Testing Whether Rock Dams Cause Rapid Recharge

Abstract

Groundwater resources are under stress due to increased pumping observed in an increasingly arid American southwest. When more water is pumped out than is recharged, this results in over pumping which causes drying wells, land fissures, and land subsidence. Therefore, it is important to look for ways in which to conserve and replenish our aquifers. One possible mitigation strategy is the use of rock dams, which slow the flow of water and promote infiltration beneath ephemeral streams. Studies have shown that rock dams can improve riparian health, however, it is unclear whether these structures can cause recharge of groundwater over short timescales (months). The sooner that aquifers can be recharged, the sooner aquifers can begin to recover, drawdown can be mitigated, and land subsidence and fissures can be avoided. Our hypothesis was that rock dams could cause rapid recharge (recharge within 3-months) and that mounding of the water table could be an indication that rapid recharge was occuring. To test this hypothesis, water samples were collected during the 2021 summer monsoon season and analyzed for major anions and cations, stable water isotopes (δ18O and δD), and tritium (3H). The water chemistry and isotope data did not show any evidence of rapid recharge. Using HYDRUS-1D, different soil textures and streamflow durations were modeled to determine the theoretical conditions that would allow for rapid recharge. Based on the modeling results, we found that only soils that contained little to no clay would allow for recharge on the scale of months.
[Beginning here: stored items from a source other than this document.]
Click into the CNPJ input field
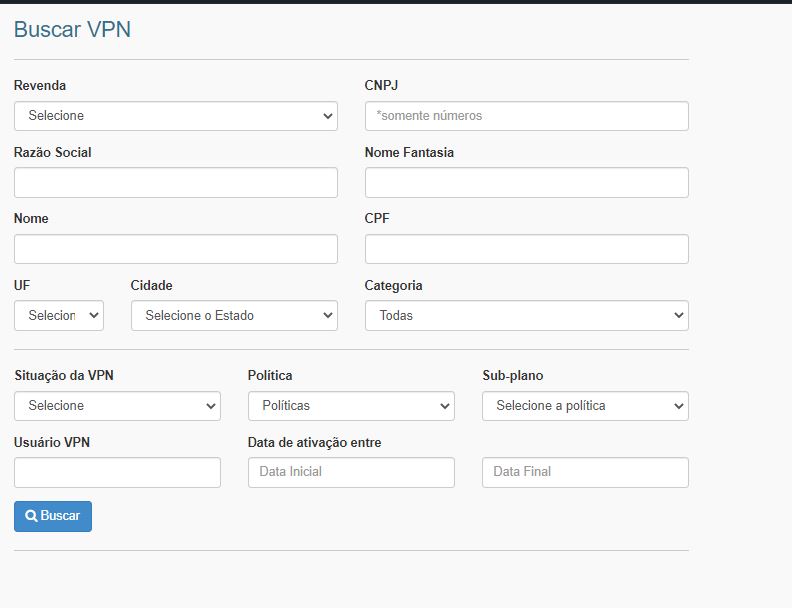The height and width of the screenshot is (608, 792). coord(526,116)
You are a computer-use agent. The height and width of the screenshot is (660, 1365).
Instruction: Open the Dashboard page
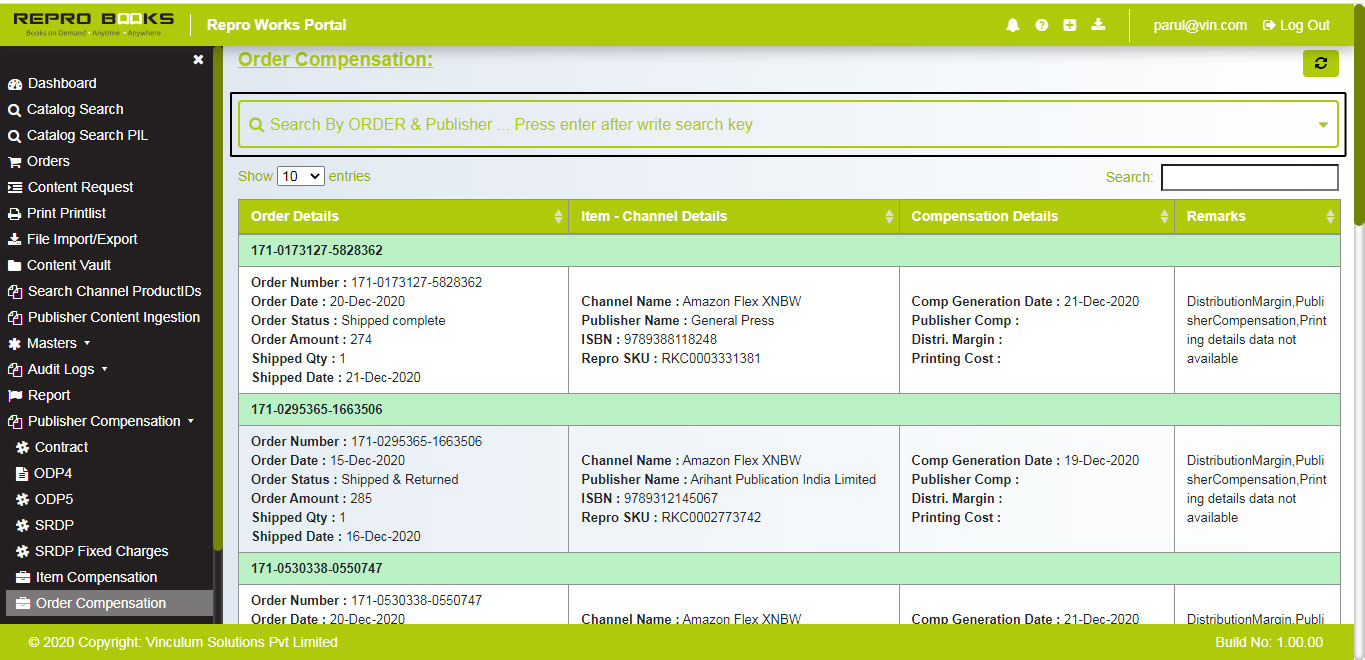click(62, 83)
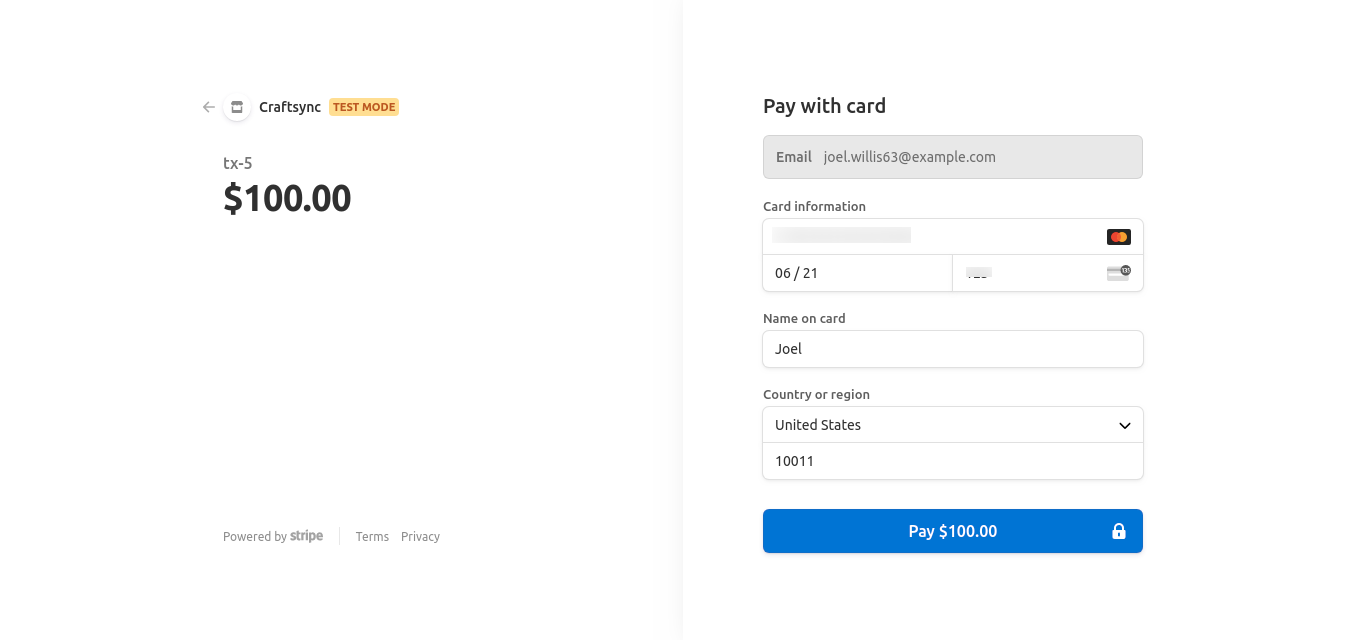Click the Craftsync store icon
Screen dimensions: 1351x640
click(x=237, y=107)
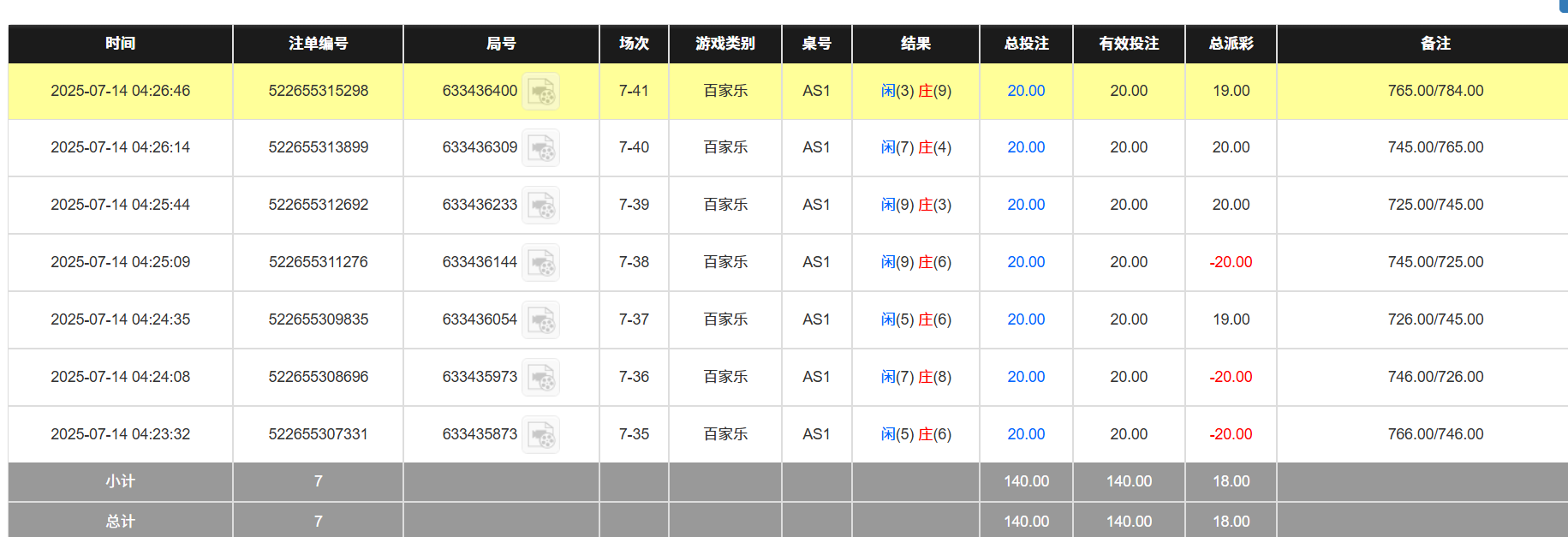
Task: Select bet slip number 522655313899
Action: click(318, 147)
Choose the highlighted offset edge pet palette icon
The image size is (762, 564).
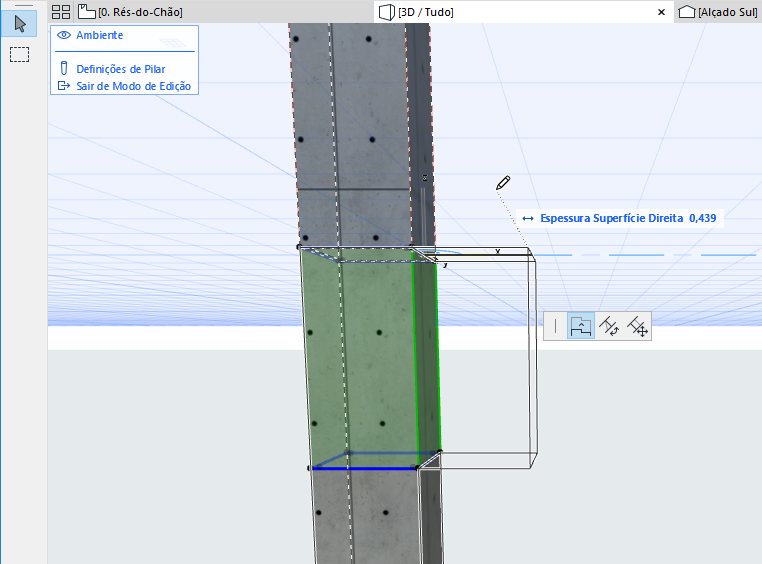pos(580,326)
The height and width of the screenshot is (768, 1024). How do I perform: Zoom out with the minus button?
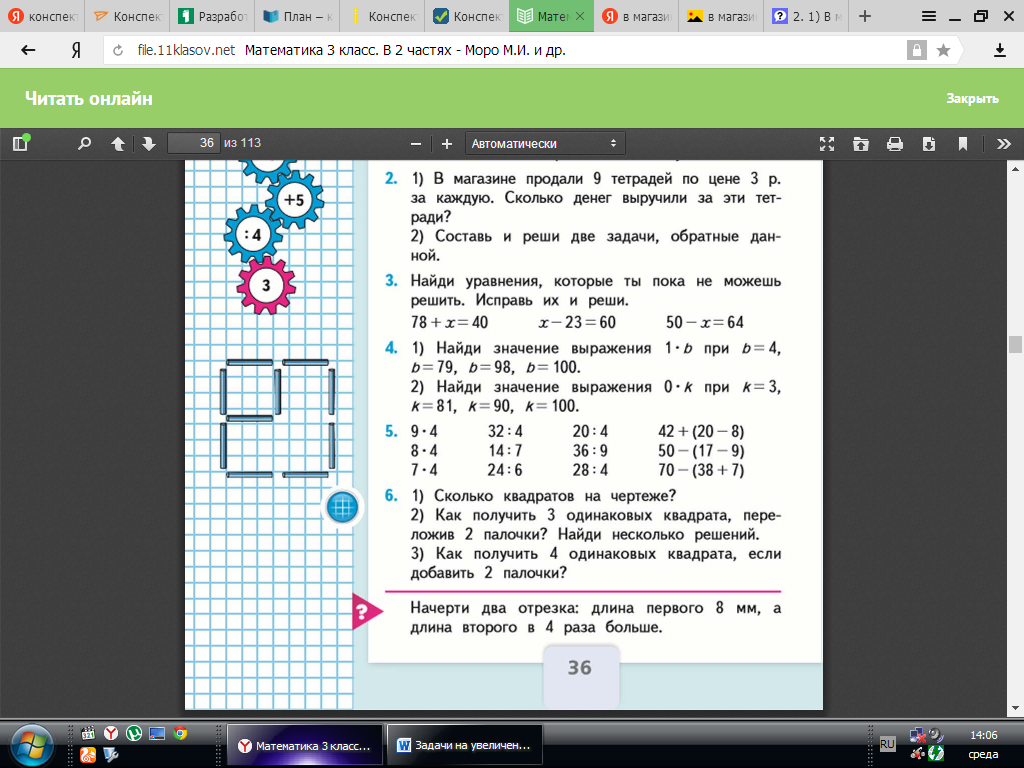point(416,143)
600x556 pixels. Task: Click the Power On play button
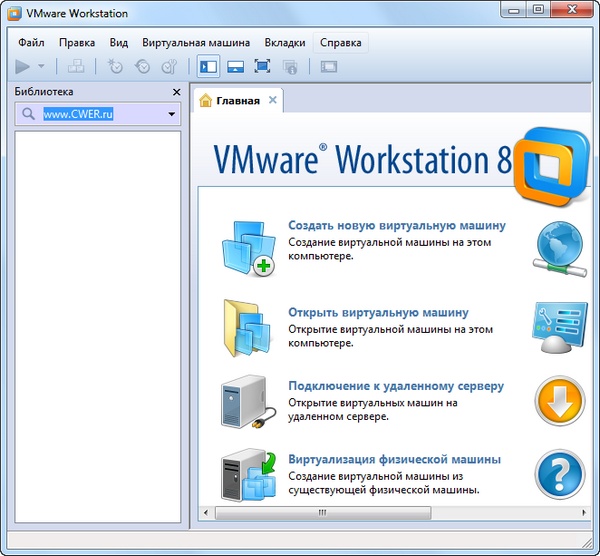(23, 67)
However, our models used several simplifying assumptions and considering real-world complexities, we would not expect to see recharge on the scale of months, but rather years. To determine true recharge rates of rock dams, future monitoring systems could do tritium testing on the scale of years and/or install additional sensors (pressure or water content) in the subsurface to track infiltration rates on a longer timescale.